Une nouvelle page se tourne pour Recif Technologies. La discrète société toulousaine, qui s'est imposée comme l'un des deux premiers fabricants au monde de robots manipulant les plaques de silicium dans les salles blanches des usines de semi-conducteurs (wafer sorter), vient d'être rachetée par l'industriel singapourien Accuron Technologies au cours d'une opération pilotée par le cabinet Oaklins France.

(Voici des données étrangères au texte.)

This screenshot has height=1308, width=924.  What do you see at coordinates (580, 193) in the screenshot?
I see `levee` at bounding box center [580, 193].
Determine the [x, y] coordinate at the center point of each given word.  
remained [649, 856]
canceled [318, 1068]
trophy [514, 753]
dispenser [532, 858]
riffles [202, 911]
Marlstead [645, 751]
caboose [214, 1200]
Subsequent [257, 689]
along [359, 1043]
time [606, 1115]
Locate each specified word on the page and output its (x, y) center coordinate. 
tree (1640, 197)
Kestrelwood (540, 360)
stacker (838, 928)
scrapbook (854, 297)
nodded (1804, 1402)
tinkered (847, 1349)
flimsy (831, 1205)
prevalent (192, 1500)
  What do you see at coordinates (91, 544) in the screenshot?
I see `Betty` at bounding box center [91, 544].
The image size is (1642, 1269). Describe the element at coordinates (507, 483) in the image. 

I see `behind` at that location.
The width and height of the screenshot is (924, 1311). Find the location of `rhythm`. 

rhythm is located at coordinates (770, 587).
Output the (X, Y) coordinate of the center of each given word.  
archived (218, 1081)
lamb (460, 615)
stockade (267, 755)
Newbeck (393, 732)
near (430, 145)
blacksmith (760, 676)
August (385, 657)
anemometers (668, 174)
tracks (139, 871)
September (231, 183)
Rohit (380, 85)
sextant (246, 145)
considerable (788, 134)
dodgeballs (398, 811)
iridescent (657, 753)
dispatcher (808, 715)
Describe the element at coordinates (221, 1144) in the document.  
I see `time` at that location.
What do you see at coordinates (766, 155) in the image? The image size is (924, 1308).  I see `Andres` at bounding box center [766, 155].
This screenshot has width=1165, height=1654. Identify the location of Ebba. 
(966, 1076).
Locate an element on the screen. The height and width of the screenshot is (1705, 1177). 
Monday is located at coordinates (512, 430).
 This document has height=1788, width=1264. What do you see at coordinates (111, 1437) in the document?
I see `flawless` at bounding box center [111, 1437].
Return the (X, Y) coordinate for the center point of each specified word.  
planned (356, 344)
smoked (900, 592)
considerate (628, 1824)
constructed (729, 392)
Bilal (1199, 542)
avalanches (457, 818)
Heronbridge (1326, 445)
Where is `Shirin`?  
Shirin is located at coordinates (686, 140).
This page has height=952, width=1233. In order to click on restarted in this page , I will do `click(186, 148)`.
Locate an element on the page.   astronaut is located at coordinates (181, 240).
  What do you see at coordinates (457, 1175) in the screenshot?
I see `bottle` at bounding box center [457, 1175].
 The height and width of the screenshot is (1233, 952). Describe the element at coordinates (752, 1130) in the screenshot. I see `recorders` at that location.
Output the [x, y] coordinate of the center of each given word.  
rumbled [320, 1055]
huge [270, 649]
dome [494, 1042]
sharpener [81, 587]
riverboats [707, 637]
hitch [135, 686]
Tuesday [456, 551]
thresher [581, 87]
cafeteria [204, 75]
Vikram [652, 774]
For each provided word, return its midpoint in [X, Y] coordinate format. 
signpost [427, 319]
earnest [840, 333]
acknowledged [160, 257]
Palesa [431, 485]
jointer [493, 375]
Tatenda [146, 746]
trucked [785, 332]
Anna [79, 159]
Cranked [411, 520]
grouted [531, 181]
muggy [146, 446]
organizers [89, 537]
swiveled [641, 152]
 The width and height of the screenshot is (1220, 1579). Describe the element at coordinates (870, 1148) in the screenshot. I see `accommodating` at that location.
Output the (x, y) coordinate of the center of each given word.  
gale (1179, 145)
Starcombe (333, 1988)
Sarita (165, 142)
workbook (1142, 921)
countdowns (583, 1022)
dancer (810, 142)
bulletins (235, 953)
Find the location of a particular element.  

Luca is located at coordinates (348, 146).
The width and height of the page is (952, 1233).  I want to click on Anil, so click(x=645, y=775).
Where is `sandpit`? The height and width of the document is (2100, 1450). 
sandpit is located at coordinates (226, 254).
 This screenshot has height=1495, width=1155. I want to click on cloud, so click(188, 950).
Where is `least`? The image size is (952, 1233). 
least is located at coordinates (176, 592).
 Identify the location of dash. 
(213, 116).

Fondée en 1985 par un ancien ingénieur de Motorola Freescale à Toulouse, Recif Technologie s'est d'abord développée en produisant des équipements basiques pour les semi-conducteurs. L'entreprise prospère, jusqu'à compter un millier de salariés, au point de réaliser une introduction en bourse au début des années 2000. Mais ensuite, l'activité s'effondre et la société est placée en redressement judiciaire en 2005 avant d'être reprise par le groupe Gorgé. Trois ans plus tard, la situation de l'entreprise restant critique, Alain Jarre prend la direction de Recif Technologies et opère en quinze ans l'important redressement de l'entreprise.
«
Quand je suis arrivé en 2008, j'ai changé le modèle économique de l'entreprise. Alors que nous avions des usines en Tunisie et en Biélorussie, j'ai fait le choix de relocaliser la production en France auprès de sous-traitants situés à deux ou trois heures de voiture de Toulouse. En interne, nous avons gardé l'assemblage final, le réglage et l'expédition des machines chez le client. Cela nous a permis de garantir le contrôle de la qualité de la fabrication. Avec cette nouvelle organisation, l'effectif est passé de 600 personnes à 60 salariés dont une quarantaine à Blagnac, une dizaine dans notre filiale commerciale à Taiwan et cinq personnes dans la filiale américaine. Après cette restructuration, Recif a initié en 2012 une première phase de R&D en s'appuyant sur les projets collaboratifs au niveau européen grâce au support de Bpifrance Occitanie et a été labellisée Bpfrance Excellence.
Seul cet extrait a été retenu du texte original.